• Problem to work on
Your task is to retype each line of the data below exactly.

• Data supplied
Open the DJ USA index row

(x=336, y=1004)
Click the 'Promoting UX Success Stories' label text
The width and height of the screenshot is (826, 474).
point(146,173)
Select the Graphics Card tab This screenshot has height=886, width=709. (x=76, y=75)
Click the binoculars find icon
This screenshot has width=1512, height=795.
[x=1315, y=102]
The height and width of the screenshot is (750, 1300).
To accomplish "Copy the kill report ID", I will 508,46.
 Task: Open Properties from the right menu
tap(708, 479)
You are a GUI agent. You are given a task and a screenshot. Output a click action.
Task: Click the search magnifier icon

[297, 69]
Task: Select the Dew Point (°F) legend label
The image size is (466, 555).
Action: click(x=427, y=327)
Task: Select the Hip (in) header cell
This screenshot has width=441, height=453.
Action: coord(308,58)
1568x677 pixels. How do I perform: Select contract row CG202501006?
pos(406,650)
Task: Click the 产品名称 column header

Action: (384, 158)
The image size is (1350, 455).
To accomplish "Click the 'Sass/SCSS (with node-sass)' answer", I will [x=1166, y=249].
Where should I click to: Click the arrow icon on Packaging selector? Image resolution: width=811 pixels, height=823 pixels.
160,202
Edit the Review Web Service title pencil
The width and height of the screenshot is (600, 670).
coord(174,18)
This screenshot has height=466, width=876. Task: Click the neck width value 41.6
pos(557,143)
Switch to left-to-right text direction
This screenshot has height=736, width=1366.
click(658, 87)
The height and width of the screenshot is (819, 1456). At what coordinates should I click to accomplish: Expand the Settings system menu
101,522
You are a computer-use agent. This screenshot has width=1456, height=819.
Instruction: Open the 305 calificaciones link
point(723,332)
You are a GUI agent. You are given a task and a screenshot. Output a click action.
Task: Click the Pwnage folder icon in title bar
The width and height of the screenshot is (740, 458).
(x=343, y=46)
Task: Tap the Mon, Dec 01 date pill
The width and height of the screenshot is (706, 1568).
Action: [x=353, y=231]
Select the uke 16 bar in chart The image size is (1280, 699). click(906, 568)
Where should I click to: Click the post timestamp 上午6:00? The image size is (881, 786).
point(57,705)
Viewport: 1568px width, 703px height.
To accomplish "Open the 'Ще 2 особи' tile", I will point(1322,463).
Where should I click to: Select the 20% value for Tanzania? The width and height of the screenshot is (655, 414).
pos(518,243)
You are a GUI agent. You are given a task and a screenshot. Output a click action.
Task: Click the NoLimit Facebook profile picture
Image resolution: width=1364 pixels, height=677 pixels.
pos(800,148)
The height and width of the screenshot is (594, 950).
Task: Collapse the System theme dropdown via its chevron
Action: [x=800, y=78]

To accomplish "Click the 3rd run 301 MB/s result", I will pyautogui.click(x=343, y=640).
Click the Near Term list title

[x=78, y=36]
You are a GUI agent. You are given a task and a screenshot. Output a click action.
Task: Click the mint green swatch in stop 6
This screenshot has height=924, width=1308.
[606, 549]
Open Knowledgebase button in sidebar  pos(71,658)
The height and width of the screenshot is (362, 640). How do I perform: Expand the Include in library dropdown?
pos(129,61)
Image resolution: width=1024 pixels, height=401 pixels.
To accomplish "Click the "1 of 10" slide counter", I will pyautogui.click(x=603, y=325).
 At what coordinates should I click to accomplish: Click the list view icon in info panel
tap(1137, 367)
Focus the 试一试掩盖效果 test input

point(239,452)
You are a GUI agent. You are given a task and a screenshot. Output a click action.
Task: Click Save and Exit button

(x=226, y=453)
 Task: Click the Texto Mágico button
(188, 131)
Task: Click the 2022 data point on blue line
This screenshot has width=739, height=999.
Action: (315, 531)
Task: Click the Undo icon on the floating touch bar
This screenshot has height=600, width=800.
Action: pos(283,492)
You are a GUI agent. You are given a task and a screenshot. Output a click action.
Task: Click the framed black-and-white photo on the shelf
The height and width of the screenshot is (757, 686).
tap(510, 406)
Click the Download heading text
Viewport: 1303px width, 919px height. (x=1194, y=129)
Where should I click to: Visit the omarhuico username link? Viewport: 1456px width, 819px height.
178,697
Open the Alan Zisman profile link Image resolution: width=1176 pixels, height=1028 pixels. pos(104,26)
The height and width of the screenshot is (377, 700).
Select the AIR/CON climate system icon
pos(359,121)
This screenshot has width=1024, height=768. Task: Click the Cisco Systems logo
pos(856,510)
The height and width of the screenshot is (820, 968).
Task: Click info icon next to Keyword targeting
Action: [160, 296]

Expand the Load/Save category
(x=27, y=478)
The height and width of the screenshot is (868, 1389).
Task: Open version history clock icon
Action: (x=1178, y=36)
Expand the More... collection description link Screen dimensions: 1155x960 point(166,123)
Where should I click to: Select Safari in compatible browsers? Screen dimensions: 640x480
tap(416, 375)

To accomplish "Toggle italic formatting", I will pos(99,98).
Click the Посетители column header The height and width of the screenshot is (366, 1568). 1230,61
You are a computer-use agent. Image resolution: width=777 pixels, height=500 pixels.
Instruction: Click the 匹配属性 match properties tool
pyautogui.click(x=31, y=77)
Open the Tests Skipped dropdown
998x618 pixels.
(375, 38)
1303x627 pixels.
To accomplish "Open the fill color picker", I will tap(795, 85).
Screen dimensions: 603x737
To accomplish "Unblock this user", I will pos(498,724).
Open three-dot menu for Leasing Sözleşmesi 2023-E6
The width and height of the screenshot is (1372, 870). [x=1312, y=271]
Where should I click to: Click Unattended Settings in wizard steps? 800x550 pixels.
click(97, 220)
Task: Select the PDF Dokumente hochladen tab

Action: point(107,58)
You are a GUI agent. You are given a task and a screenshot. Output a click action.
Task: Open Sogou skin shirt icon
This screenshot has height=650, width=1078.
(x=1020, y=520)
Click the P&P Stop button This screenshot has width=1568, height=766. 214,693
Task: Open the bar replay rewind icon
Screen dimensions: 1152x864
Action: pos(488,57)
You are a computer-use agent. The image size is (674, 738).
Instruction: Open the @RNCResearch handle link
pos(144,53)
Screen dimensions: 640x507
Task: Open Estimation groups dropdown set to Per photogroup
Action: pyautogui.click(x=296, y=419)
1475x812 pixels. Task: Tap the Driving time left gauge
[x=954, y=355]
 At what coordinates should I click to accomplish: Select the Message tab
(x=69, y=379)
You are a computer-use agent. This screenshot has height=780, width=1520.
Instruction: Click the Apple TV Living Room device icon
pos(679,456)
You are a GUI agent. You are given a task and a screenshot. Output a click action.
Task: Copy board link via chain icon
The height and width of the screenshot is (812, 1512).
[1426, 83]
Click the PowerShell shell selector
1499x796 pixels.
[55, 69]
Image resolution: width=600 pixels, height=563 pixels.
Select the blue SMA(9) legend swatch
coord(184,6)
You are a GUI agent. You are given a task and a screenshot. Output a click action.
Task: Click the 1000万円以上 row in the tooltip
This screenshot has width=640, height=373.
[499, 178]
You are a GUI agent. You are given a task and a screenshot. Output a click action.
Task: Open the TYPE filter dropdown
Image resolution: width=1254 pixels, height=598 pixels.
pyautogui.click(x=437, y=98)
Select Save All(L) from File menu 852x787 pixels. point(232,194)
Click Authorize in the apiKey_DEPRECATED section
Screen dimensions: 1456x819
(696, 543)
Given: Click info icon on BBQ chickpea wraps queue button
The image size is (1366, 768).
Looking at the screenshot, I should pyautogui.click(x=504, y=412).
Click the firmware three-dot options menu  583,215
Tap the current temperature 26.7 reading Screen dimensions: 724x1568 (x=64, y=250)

• Reply to the exercise
Open the DJ USA index row

(x=336, y=1004)
Click the 'Promoting UX Success Stories' label text
The width and height of the screenshot is (826, 474).
point(146,173)
Select the Graphics Card tab This screenshot has height=886, width=709. (x=76, y=75)
Click the binoculars find icon
This screenshot has width=1512, height=795.
[x=1315, y=102]
The height and width of the screenshot is (750, 1300).
To accomplish "Copy the kill report ID", I will 508,46.
 Task: Open Properties from the right menu
tap(708, 479)
You are a GUI agent. You are given a task and a screenshot. Output a click action.
Task: Click the search magnifier icon

[297, 69]
Task: Select the Dew Point (°F) legend label
The image size is (466, 555).
Action: click(x=427, y=327)
Task: Select the Hip (in) header cell
This screenshot has width=441, height=453.
Action: coord(308,58)
1568x677 pixels. How do I perform: Select contract row CG202501006?
pos(406,650)
Task: Click the 产品名称 column header

Action: (384, 158)
The image size is (1350, 455).
To accomplish "Click the 'Sass/SCSS (with node-sass)' answer", I will [x=1166, y=249].
Where should I click to: Click the arrow icon on Packaging selector? Image resolution: width=811 pixels, height=823 pixels.
160,202
Edit the Review Web Service title pencil
The width and height of the screenshot is (600, 670).
coord(174,18)
This screenshot has height=466, width=876. Task: Click the neck width value 41.6
pos(557,143)
Switch to left-to-right text direction
This screenshot has height=736, width=1366.
click(658, 87)
The height and width of the screenshot is (819, 1456). At what coordinates should I click to accomplish: Expand the Settings system menu
101,522
You are a computer-use agent. This screenshot has width=1456, height=819.
Instruction: Open the 305 calificaciones link
point(723,332)
You are a GUI agent. You are given a task and a screenshot. Output a click action.
Task: Click the Pwnage folder icon in title bar
The width and height of the screenshot is (740, 458).
(x=343, y=46)
Task: Tap the Mon, Dec 01 date pill
The width and height of the screenshot is (706, 1568).
Action: [x=353, y=231]
Select the uke 16 bar in chart The image size is (1280, 699). click(906, 568)
Where should I click to: Click the post timestamp 上午6:00? The image size is (881, 786).
point(57,705)
Viewport: 1568px width, 703px height.
To accomplish "Open the 'Ще 2 особи' tile", I will point(1322,463).
Where should I click to: Select the 20% value for Tanzania? The width and height of the screenshot is (655, 414).
pos(518,243)
You are a GUI agent. You are given a task and a screenshot. Output a click action.
Task: Click the NoLimit Facebook profile picture
Image resolution: width=1364 pixels, height=677 pixels.
pos(800,148)
The height and width of the screenshot is (594, 950).
Task: Collapse the System theme dropdown via its chevron
Action: [x=800, y=78]

To accomplish "Click the 3rd run 301 MB/s result", I will pyautogui.click(x=343, y=640).
Click the Near Term list title

[x=78, y=36]
You are a GUI agent. You are given a task and a screenshot. Output a click action.
Task: Click the mint green swatch in stop 6
This screenshot has height=924, width=1308.
[606, 549]
Open Knowledgebase button in sidebar  pos(71,658)
The height and width of the screenshot is (362, 640). How do I perform: Expand the Include in library dropdown?
pos(129,61)
Image resolution: width=1024 pixels, height=401 pixels.
To accomplish "Click the "1 of 10" slide counter", I will pyautogui.click(x=603, y=325).
 At what coordinates should I click to accomplish: Click the list view icon in info panel
tap(1137, 367)
Focus the 试一试掩盖效果 test input

point(239,452)
You are a GUI agent. You are given a task and a screenshot. Output a click action.
Task: Click Save and Exit button

(x=226, y=453)
 Task: Click the Texto Mágico button
(188, 131)
Task: Click the 2022 data point on blue line
This screenshot has width=739, height=999.
Action: (315, 531)
Task: Click the Undo icon on the floating touch bar
This screenshot has height=600, width=800.
Action: pos(283,492)
You are a GUI agent. You are given a task and a screenshot. Output a click action.
Task: Click the framed black-and-white photo on the shelf
The height and width of the screenshot is (757, 686).
tap(510, 406)
Click the Download heading text
Viewport: 1303px width, 919px height. (x=1194, y=129)
Where should I click to: Visit the omarhuico username link? Viewport: 1456px width, 819px height.
178,697
Open the Alan Zisman profile link Image resolution: width=1176 pixels, height=1028 pixels. pos(104,26)
The height and width of the screenshot is (377, 700).
Select the AIR/CON climate system icon
pos(359,121)
This screenshot has width=1024, height=768. Task: Click the Cisco Systems logo
pos(856,510)
The height and width of the screenshot is (820, 968).
Task: Click info icon next to Keyword targeting
Action: [160, 296]

Expand the Load/Save category
(x=27, y=478)
The height and width of the screenshot is (868, 1389).
Task: Open version history clock icon
Action: (x=1178, y=36)
Expand the More... collection description link Screen dimensions: 1155x960 point(166,123)
Where should I click to: Select Safari in compatible browsers? Screen dimensions: 640x480
tap(416, 375)

To accomplish "Toggle italic formatting", I will pos(99,98).
Click the Посетители column header The height and width of the screenshot is (366, 1568). 1230,61
You are a computer-use agent. Image resolution: width=777 pixels, height=500 pixels.
Instruction: Click the 匹配属性 match properties tool
pyautogui.click(x=31, y=77)
Open the Tests Skipped dropdown
998x618 pixels.
(375, 38)
1303x627 pixels.
To accomplish "Open the fill color picker", I will tap(795, 85).
Screen dimensions: 603x737
To accomplish "Unblock this user", I will pos(498,724).
Open three-dot menu for Leasing Sözleşmesi 2023-E6
The width and height of the screenshot is (1372, 870). [x=1312, y=271]
Where should I click to: Click Unattended Settings in wizard steps? 800x550 pixels.
click(97, 220)
Task: Select the PDF Dokumente hochladen tab

Action: point(107,58)
You are a GUI agent. You are given a task and a screenshot. Output a click action.
Task: Open Sogou skin shirt icon
This screenshot has height=650, width=1078.
(x=1020, y=520)
Click the P&P Stop button This screenshot has width=1568, height=766. 214,693
Task: Open the bar replay rewind icon
Screen dimensions: 1152x864
Action: pos(488,57)
You are a computer-use agent. The image size is (674, 738).
Instruction: Open the @RNCResearch handle link
pos(144,53)
Screen dimensions: 640x507
Task: Open Estimation groups dropdown set to Per photogroup
Action: pyautogui.click(x=296, y=419)
1475x812 pixels. Task: Tap the Driving time left gauge
[x=954, y=355]
 At what coordinates should I click to accomplish: Select the Message tab
(x=69, y=379)
You are a computer-use agent. This screenshot has height=780, width=1520.
Instruction: Click the Apple TV Living Room device icon
pos(679,456)
You are a GUI agent. You are given a task and a screenshot. Output a click action.
Task: Copy board link via chain icon
The height and width of the screenshot is (812, 1512).
[1426, 83]
Click the PowerShell shell selector
1499x796 pixels.
[55, 69]
Image resolution: width=600 pixels, height=563 pixels.
Select the blue SMA(9) legend swatch
coord(184,6)
You are a GUI agent. You are given a task and a screenshot. Output a click action.
Task: Click the 1000万円以上 row in the tooltip
This screenshot has width=640, height=373.
[499, 178]
You are a GUI agent. You are given a task and a screenshot. Output a click action.
Task: Open the TYPE filter dropdown
Image resolution: width=1254 pixels, height=598 pixels.
pyautogui.click(x=437, y=98)
Select Save All(L) from File menu 852x787 pixels. point(232,194)
Click Authorize in the apiKey_DEPRECATED section
Screen dimensions: 1456x819
(696, 543)
Given: Click info icon on BBQ chickpea wraps queue button
The image size is (1366, 768).
Looking at the screenshot, I should pyautogui.click(x=504, y=412).
Click the firmware three-dot options menu  583,215
Tap the current temperature 26.7 reading Screen dimensions: 724x1568 (x=64, y=250)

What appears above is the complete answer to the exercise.